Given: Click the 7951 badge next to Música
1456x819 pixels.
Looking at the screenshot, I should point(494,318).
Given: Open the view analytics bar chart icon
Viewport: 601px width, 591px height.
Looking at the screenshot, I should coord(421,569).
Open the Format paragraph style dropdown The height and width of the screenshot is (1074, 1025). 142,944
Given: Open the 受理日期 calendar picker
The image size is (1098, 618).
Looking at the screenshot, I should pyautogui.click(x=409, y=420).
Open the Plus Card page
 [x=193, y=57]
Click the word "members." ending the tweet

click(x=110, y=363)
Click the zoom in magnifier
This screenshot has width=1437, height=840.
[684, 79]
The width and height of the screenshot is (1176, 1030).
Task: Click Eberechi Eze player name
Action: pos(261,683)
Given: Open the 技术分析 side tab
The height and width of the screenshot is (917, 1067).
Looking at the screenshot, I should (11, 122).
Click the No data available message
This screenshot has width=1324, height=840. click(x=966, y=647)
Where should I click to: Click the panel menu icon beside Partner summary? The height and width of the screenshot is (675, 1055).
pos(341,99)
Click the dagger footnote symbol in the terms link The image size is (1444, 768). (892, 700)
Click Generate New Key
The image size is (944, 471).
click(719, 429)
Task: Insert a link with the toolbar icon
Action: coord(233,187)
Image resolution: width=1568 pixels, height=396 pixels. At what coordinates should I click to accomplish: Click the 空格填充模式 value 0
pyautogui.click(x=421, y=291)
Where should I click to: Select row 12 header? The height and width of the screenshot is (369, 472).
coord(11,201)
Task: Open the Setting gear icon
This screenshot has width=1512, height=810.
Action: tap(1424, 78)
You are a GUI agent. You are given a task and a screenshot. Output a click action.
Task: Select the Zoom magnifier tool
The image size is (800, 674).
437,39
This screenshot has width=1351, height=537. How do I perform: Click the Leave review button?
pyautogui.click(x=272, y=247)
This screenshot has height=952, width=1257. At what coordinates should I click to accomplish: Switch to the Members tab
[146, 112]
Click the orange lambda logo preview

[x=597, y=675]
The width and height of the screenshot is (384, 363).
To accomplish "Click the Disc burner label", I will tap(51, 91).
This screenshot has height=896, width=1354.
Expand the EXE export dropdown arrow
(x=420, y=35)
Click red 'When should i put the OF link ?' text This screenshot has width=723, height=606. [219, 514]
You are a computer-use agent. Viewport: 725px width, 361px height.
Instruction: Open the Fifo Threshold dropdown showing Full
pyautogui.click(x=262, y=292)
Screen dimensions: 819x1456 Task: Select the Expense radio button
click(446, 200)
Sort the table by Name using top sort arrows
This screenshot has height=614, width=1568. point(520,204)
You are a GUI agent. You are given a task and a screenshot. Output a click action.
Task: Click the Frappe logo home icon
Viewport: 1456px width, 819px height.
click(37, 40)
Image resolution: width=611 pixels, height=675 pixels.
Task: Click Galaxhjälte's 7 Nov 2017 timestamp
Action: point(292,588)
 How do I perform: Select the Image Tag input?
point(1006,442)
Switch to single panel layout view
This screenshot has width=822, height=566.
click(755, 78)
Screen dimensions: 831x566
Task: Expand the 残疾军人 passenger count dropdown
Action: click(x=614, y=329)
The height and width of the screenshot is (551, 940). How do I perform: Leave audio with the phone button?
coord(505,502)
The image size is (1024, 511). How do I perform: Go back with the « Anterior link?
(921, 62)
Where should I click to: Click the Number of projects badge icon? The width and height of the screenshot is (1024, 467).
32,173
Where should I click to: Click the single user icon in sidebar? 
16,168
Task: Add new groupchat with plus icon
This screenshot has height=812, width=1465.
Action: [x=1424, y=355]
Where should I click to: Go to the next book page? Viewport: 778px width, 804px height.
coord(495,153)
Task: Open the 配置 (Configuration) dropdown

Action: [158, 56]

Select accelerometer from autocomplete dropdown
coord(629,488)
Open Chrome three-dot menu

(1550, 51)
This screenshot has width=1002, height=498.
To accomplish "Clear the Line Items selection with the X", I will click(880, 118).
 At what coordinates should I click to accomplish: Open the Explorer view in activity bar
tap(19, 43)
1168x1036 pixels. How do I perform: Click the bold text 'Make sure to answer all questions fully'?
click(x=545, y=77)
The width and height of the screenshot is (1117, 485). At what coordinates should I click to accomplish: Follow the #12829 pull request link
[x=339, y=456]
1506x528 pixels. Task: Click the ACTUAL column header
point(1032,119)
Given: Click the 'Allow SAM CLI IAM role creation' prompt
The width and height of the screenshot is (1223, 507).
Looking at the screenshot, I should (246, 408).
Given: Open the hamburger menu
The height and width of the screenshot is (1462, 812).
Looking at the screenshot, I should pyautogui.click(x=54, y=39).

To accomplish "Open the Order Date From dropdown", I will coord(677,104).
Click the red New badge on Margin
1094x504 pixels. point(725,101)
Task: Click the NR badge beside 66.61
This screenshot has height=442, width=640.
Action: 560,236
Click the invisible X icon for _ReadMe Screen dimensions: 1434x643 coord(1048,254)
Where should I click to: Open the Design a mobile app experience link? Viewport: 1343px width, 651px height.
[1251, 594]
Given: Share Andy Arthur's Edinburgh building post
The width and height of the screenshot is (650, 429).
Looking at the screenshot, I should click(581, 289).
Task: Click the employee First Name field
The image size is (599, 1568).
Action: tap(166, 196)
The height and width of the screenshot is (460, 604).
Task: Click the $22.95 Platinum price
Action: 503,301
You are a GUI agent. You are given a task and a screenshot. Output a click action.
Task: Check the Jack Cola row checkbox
⁂
Task to complete: Format every line of the records above as a numbered list, leaving out the blank lines.

Exercise solution:
1. Given: Click the 7951 badge next to Música
2. 1456x819 pixels.
3. Looking at the screenshot, I should point(494,318).
4. Given: Open the view analytics bar chart icon
5. Viewport: 601px width, 591px height.
6. Looking at the screenshot, I should coord(421,569).
7. Open the Format paragraph style dropdown The height and width of the screenshot is (1074, 1025). 142,944
8. Given: Open the 受理日期 calendar picker
9. The image size is (1098, 618).
10. Looking at the screenshot, I should pyautogui.click(x=409, y=420).
11. Open the Plus Card page
12.  [x=193, y=57]
13. Click the word "members." ending the tweet
14. click(x=110, y=363)
15. Click the zoom in magnifier
16. This screenshot has width=1437, height=840.
17. [684, 79]
18. The width and height of the screenshot is (1176, 1030).
19. Task: Click Eberechi Eze player name
20. Action: pos(261,683)
21. Given: Open the 技术分析 side tab
22. The height and width of the screenshot is (917, 1067).
23. Looking at the screenshot, I should (11, 122).
24. Click the No data available message
25. This screenshot has width=1324, height=840. click(x=966, y=647)
26. Where should I click to: Click the panel menu icon beside Partner summary? The height and width of the screenshot is (675, 1055).
27. pos(341,99)
28. Click the dagger footnote symbol in the terms link The image size is (1444, 768). (892, 700)
29. Click Generate New Key
30. The image size is (944, 471).
31. click(719, 429)
32. Task: Insert a link with the toolbar icon
33. Action: coord(233,187)
34. Image resolution: width=1568 pixels, height=396 pixels. At what coordinates should I click to accomplish: Click the 空格填充模式 value 0
35. pyautogui.click(x=421, y=291)
36. Where should I click to: Select row 12 header? The height and width of the screenshot is (369, 472).
37. coord(11,201)
38. Task: Open the Setting gear icon
39. This screenshot has width=1512, height=810.
40. Action: tap(1424, 78)
41. You are a GUI agent. You are given a task and a screenshot. Output a click action.
42. Task: Select the Zoom magnifier tool
43. The image size is (800, 674).
44. 437,39
45. This screenshot has width=1351, height=537. How do I perform: Click the Leave review button?
46. pyautogui.click(x=272, y=247)
47. This screenshot has height=952, width=1257. At what coordinates should I click to accomplish: Switch to the Members tab
48. [146, 112]
49. Click the orange lambda logo preview
50. [x=597, y=675]
51. The width and height of the screenshot is (384, 363).
52. To accomplish "Click the Disc burner label", I will tap(51, 91).
53. This screenshot has height=896, width=1354.
54. Expand the EXE export dropdown arrow
55. (x=420, y=35)
56. Click red 'When should i put the OF link ?' text This screenshot has width=723, height=606. [219, 514]
57. You are a computer-use agent. Viewport: 725px width, 361px height.
58. Instruction: Open the Fifo Threshold dropdown showing Full
59. pyautogui.click(x=262, y=292)
60. Screen dimensions: 819x1456 Task: Select the Expense radio button
61. click(446, 200)
62. Sort the table by Name using top sort arrows
63. This screenshot has height=614, width=1568. point(520,204)
64. You are a GUI agent. You are given a task and a screenshot. Output a click action.
65. Task: Click the Frappe logo home icon
66. Viewport: 1456px width, 819px height.
67. click(37, 40)
68. Image resolution: width=611 pixels, height=675 pixels.
69. Task: Click Galaxhjälte's 7 Nov 2017 timestamp
70. Action: point(292,588)
71.  How do I perform: Select the Image Tag input?
72. point(1006,442)
73. Switch to single panel layout view
74. This screenshot has width=822, height=566.
75. click(755, 78)
76. Screen dimensions: 831x566
77. Task: Expand the 残疾军人 passenger count dropdown
78. Action: click(x=614, y=329)
79. The height and width of the screenshot is (551, 940). How do I perform: Leave audio with the phone button?
80. coord(505,502)
81. The image size is (1024, 511). How do I perform: Go back with the « Anterior link?
82. (921, 62)
83. Where should I click to: Click the Number of projects badge icon? The width and height of the screenshot is (1024, 467).
84. 32,173
85. Where should I click to: Click the single user icon in sidebar? 
86. 16,168
87. Task: Add new groupchat with plus icon
88. This screenshot has height=812, width=1465.
89. Action: [x=1424, y=355]
90. Where should I click to: Go to the next book page? Viewport: 778px width, 804px height.
91. coord(495,153)
92. Task: Open the 配置 (Configuration) dropdown
93. Action: [158, 56]
94. Select accelerometer from autocomplete dropdown
95. coord(629,488)
96. Open Chrome three-dot menu
97. (1550, 51)
98. This screenshot has width=1002, height=498.
99. To accomplish "Clear the Line Items selection with the X", I will click(880, 118).
100.  At what coordinates should I click to accomplish: Open the Explorer view in activity bar
101. tap(19, 43)
102. 1168x1036 pixels. How do I perform: Click the bold text 'Make sure to answer all questions fully'?
103. click(x=545, y=77)
104. The width and height of the screenshot is (1117, 485). At what coordinates should I click to accomplish: Follow the #12829 pull request link
105. [x=339, y=456]
106. 1506x528 pixels. Task: Click the ACTUAL column header
107. point(1032,119)
108. Given: Click the 'Allow SAM CLI IAM role creation' prompt
109. The width and height of the screenshot is (1223, 507).
110. Looking at the screenshot, I should (246, 408).
111. Given: Open the hamburger menu
112. The height and width of the screenshot is (1462, 812).
113. Looking at the screenshot, I should pyautogui.click(x=54, y=39).
114. To accomplish "Open the Order Date From dropdown", I will coord(677,104).
115. Click the red New badge on Margin
116. 1094x504 pixels. point(725,101)
117. Task: Click the NR badge beside 66.61
118. This screenshot has height=442, width=640.
119. Action: 560,236
120. Click the invisible X icon for _ReadMe Screen dimensions: 1434x643 coord(1048,254)
121. Where should I click to: Open the Design a mobile app experience link? Viewport: 1343px width, 651px height.
122. [1251, 594]
123. Given: Share Andy Arthur's Edinburgh building post
124. The width and height of the screenshot is (650, 429).
125. Looking at the screenshot, I should click(581, 289).
126. Task: Click the employee First Name field
127. The image size is (599, 1568).
128. Action: tap(166, 196)
129. The height and width of the screenshot is (460, 604).
130. Task: Click the $22.95 Platinum price
131. Action: 503,301
132. You are a GUI agent. You are given a task and a screenshot. Output a click action.
133. Task: Check the Jack Cola row checkbox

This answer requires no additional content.